In altri termini, la promessa fu effettiva, mentre l’accordo per la consegna del danaro, con le cautele volute da P. , si caratterizzò anche per il fatto che poi P. tenne per sé il danaro giusto il tempo richiesto per l’immediato intervento della polizia. Promessa effettiva, forse sorretta anche dalla speranza che un intervento della polizia avesse poi potuto impedire la consegna del danaro.

La “induzione indebita” (all’epoca concussione per induzione), ad avviso del Collegio, fu dunque consumata.

In tal senso si è più volte espressa questa Corte, affermando che integra il delitto di concussione consumata la promessa di denaro fatta dal privato al pubblico ufficiale, anche se la stessa sia sorretta dalla speranza – in ragione la denuncia del privato era stata presentata prima della consegna del denaro – che un efficace intervento delle forze dell’ordine ne impedisca l’adempimento, non potendosi ritenere sufficiente ad escludere il “metus publicae potestatis” la sola circostanza che il soggetto passivo si sia rivolto alla forze di polizia, per sottrarsi alle pretese dell’autore del reato. Fattispecie in cui (Sez. VI, 5 aprile 2012, dep. 30 maggio 2012, n.20914; Sez. VI, 20 aprile 2011, dep. 5 maggio 2011, n. 17303; Sez. VI, 4 febbraio 1994, dep. 9 settembre 1994, n.9747).

Corretta e coerente con le risultanze processuali, come descritte nella sentenza impugnata, le modalità dell’azione e la qualificazione giuridica del fatto.

3. Il fatto, nelle corrette dinamiche ricostruite nella sentenza impugnata, va oggi qualificato come “induzione indebita” prevista dall’art. 319 quater c.p..

Non può sottacersi che un significato decisivo potrà rivestire la “riserva mentale” per escludere la punibilità o attenuare la gravità nell’ipotesi – che qui non rileva – di operatività della nuova incriminazione del privato ex art. 319 quater, comma 2, c.p.; né può escludersi in prospettiva il ricorso agli istituti della desistenza o del recesso attivo i quali potrebbero operare non soltanto nell’ipotesi di tentativo, ma anche là dove alla promessa, che di per sé sola perfeziona il reato, faccia seguito la dazione e prima che tale ultimo evento si verifichi.

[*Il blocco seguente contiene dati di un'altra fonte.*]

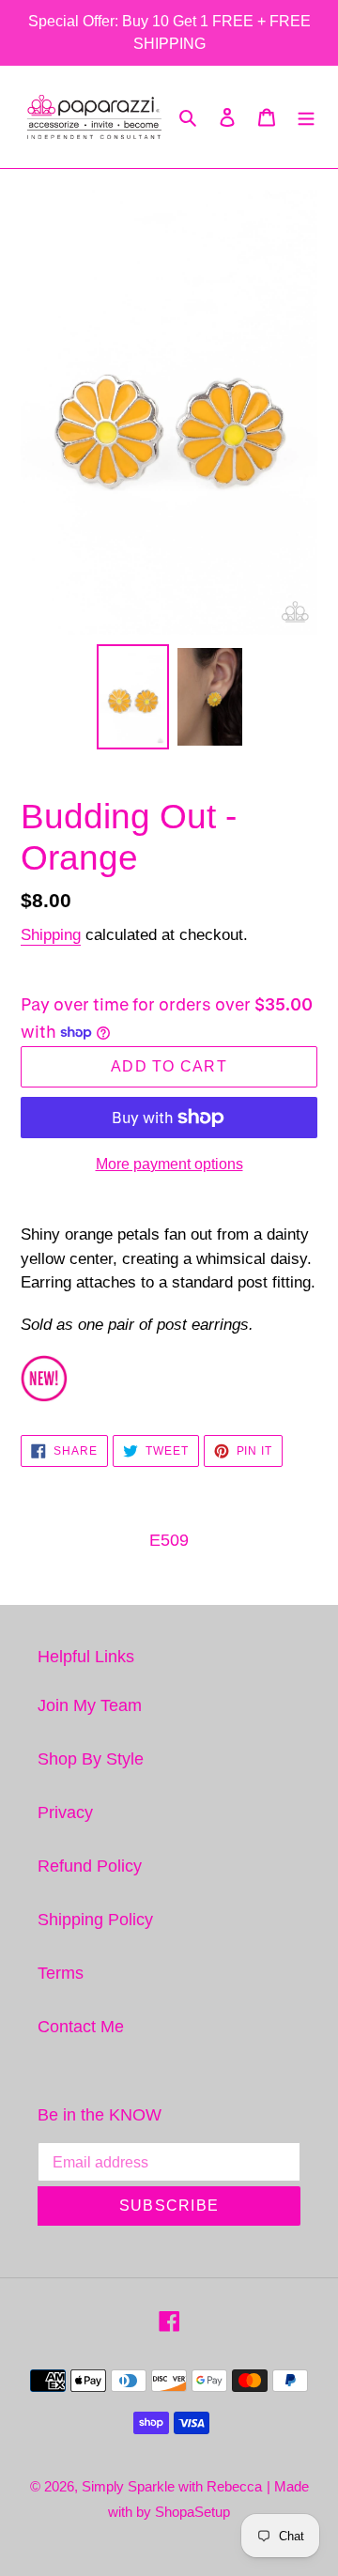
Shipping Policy (95, 1919)
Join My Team (90, 1705)
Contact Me (81, 2026)
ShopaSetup (192, 2512)
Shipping (51, 935)
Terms (61, 1973)
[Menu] (306, 117)
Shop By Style (91, 1759)
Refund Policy (90, 1866)
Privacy (65, 1812)
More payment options (169, 1164)
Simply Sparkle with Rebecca (172, 2486)
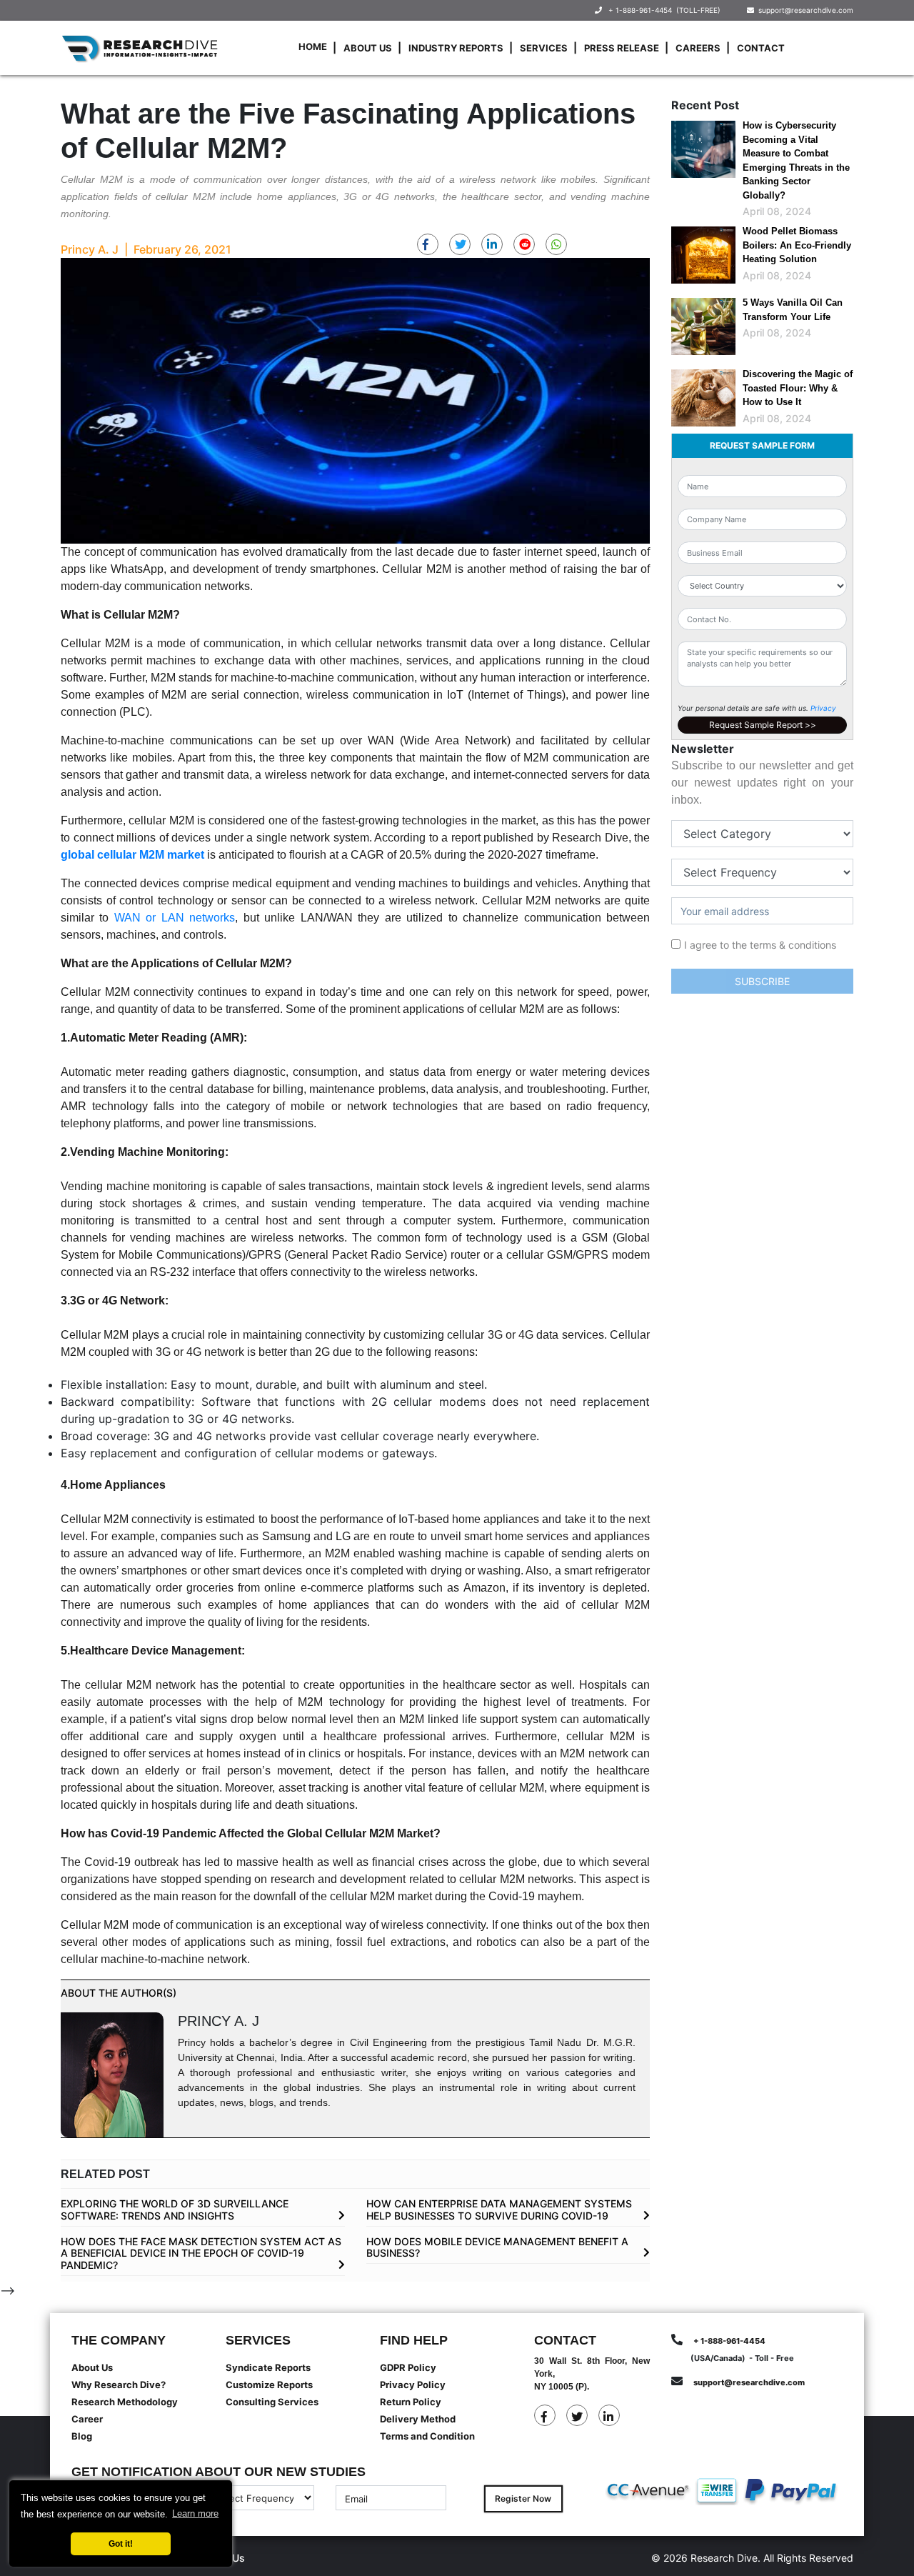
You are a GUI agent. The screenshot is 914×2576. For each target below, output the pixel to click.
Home (312, 46)
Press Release (621, 48)
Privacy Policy (413, 2384)
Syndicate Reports (268, 2367)
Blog (81, 2436)
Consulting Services (272, 2401)
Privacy (823, 708)
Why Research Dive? (118, 2384)
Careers (698, 48)
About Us (367, 48)
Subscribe (762, 981)
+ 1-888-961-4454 (640, 10)
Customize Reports (269, 2384)
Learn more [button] (195, 2513)
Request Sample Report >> (762, 724)
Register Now (523, 2498)
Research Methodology (124, 2401)
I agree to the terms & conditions (760, 945)
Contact (761, 48)
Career (87, 2419)
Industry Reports (455, 48)
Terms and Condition (427, 2436)
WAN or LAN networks (174, 918)
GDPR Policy (408, 2367)
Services (544, 48)
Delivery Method (418, 2419)
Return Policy (410, 2401)
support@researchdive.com (803, 10)
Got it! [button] (121, 2543)
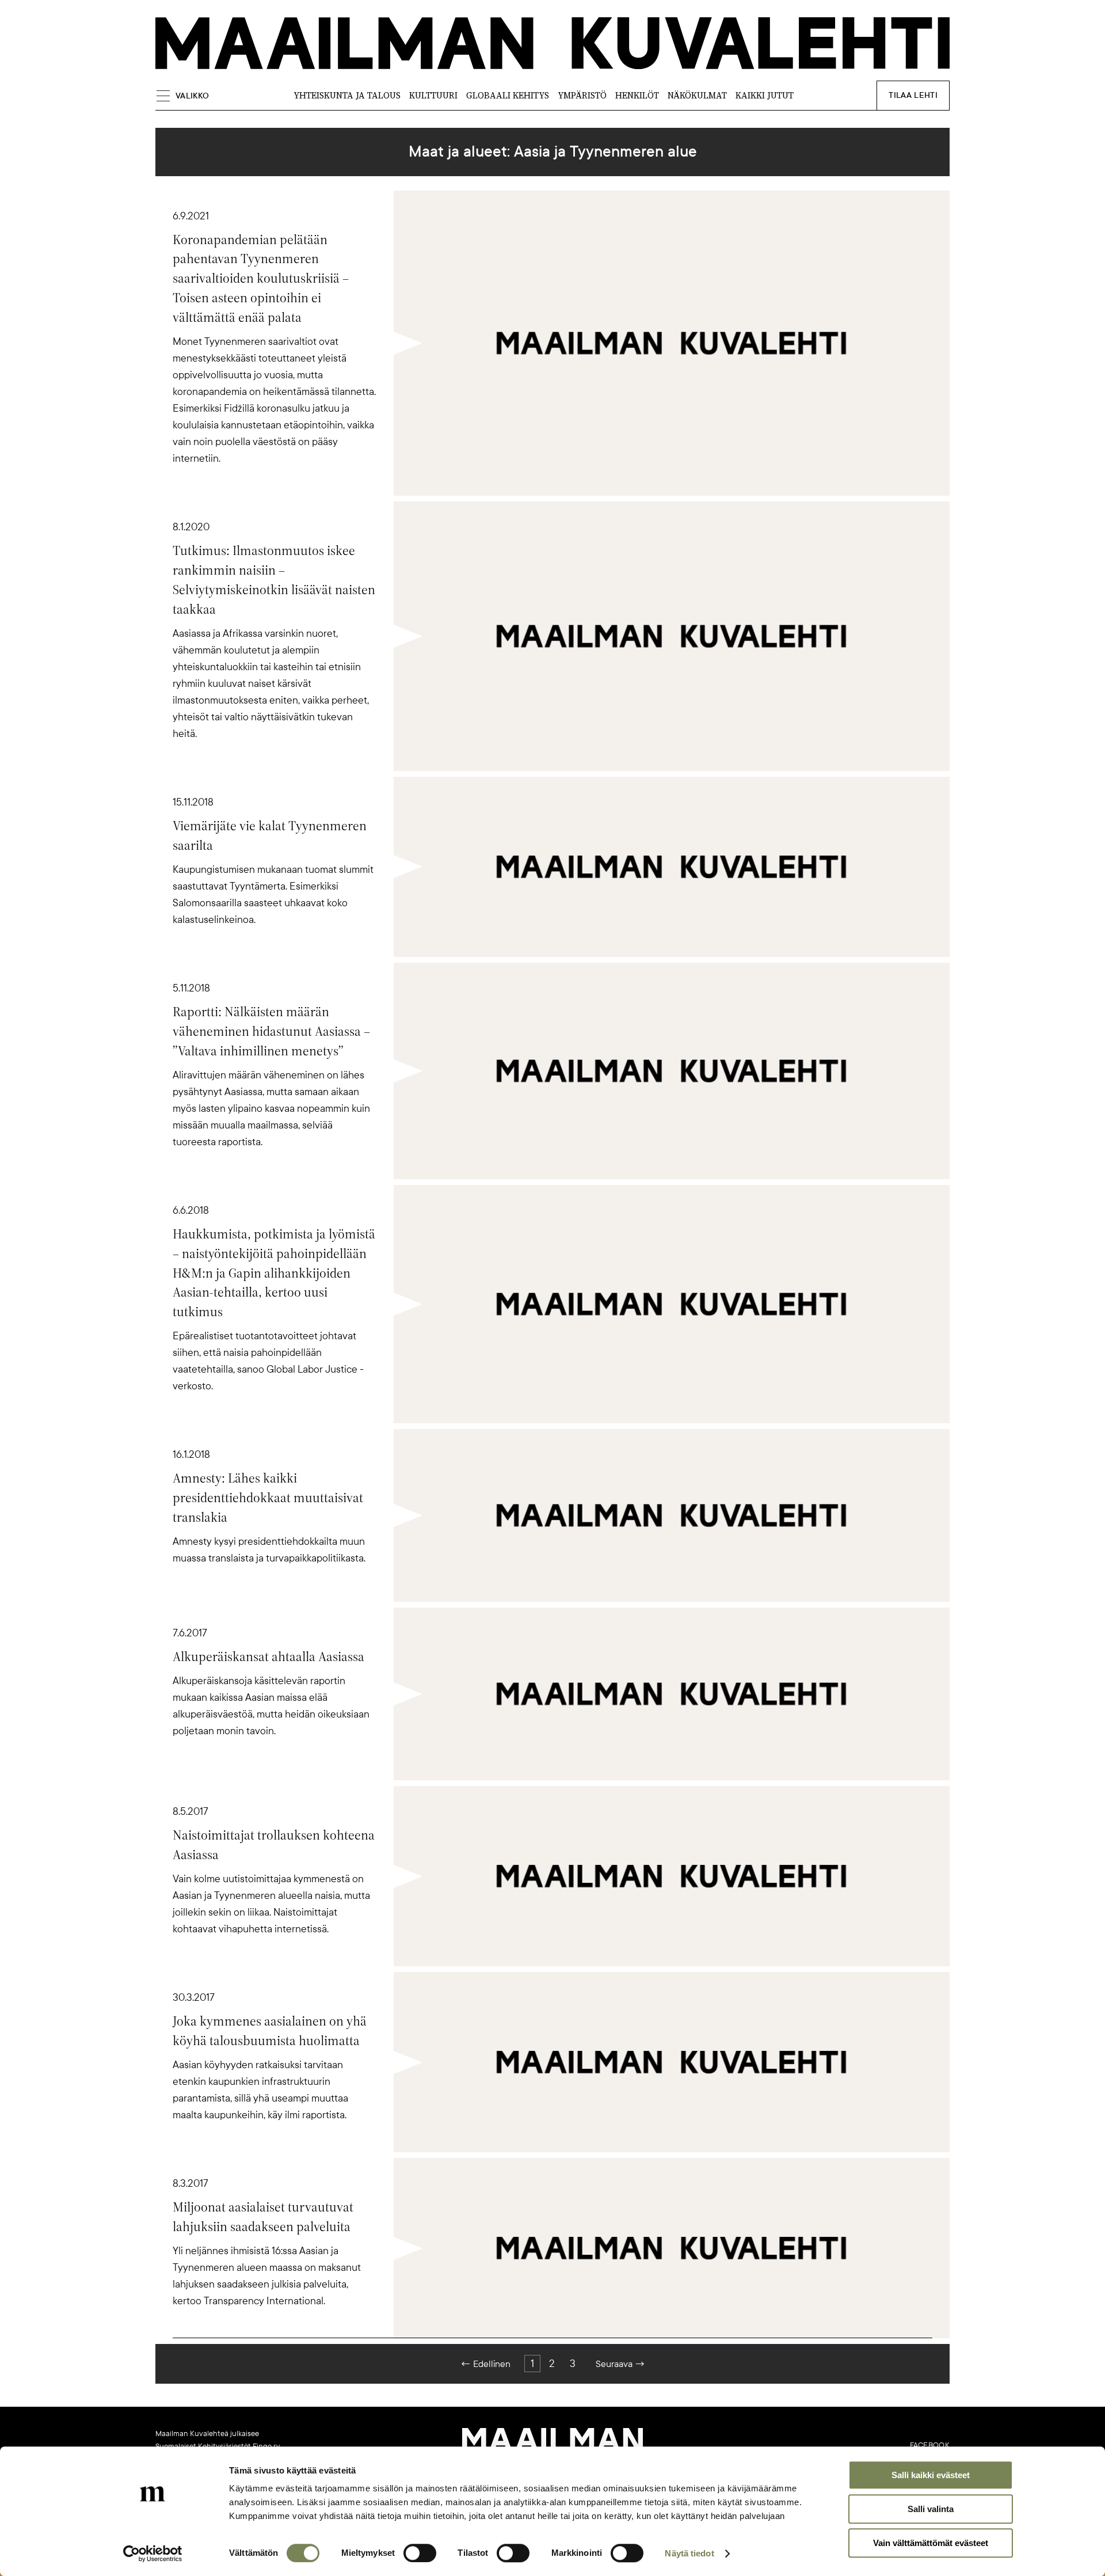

In tal senso si è già in passato espressa la giurisprudenza che – sul presupposto che la dazione non sia un post factum non punibile, bensì un approfondimento dell’offesa tipica – ha ritenuto che il delitto di “concussione” rappresenti una fattispecie a duplice schema, nel senso che si perfeziona alternativamente con la promessa o con la dazione indebita per effetto dell’attività di costrizione o di induzione del pubblico ufficiale o dell’incaricato di pubblico servizio, sicché, se tali atti si susseguono, il momento consumativo si cristallizza nell’ultimo, venendo così a perdere di autonomia l’atto anteriore della promessa e concretizzandosi l’attività illecita con l’effettiva dazione, secondo un fenomeno assimilabile al reato progressivo (Sez.VI, 5 giugno 2007, dep. 2 agosto 2007, n. 31689;Sez.I, 2 dicembre 2005, dep. 29 dicembre 2005 n. 47289; Sez. VI, 8 novembre 1996, dep. 17 dicembre 1996, n. 10851).

Tale regula juris potrà essere applicata anche per la “induzione indebita” e, in particolare, per verificare se vi sia stato tentativo e se possa ricorrere o meno la causa di non punibilità della desistenza, fermo restando, almeno sul piano probabilistico, il rilievo della riserva mentale che sembra collidere con quella sorta di “divieto di collaborazione” contemplato dall’art. 319 quater, 2 comma, c.p., ma che pure non può essere allineata alle soluzioni interpretative seguite in tema di corruzione (cfr., ex plurimis, Sez. VI, 11 gennaio 1984, dep. 21 marzo 1984 n. 2613).

4.In conclusione, qualificata l’imputazione ai sensi dell’art. 319 quater c.p., la sentenza impugnata va annullata limitatamente alla misura delle pene principali e accessorie e rinviata per rideterminazione di dette pene ad altra Sezione della Corte d’appello di Messina.

Rispetto a tale diversa qualificazione, la Corte di merito valuterà, con adeguata e non meramente assertiva giustificazione, anche la sussistenza degli elementi richiesti per l’applicazione della diminuente del danno.

P.Q.M.

Qualificata l’imputazione ai sensi dell’art.319 quater c.p., annulla la sentenza impugnata limitatamente alla misura delle pene principali e accessorie e rinvia per la determinazione delle pene stesse ad altra Sezione della Corte d’appello di Messina.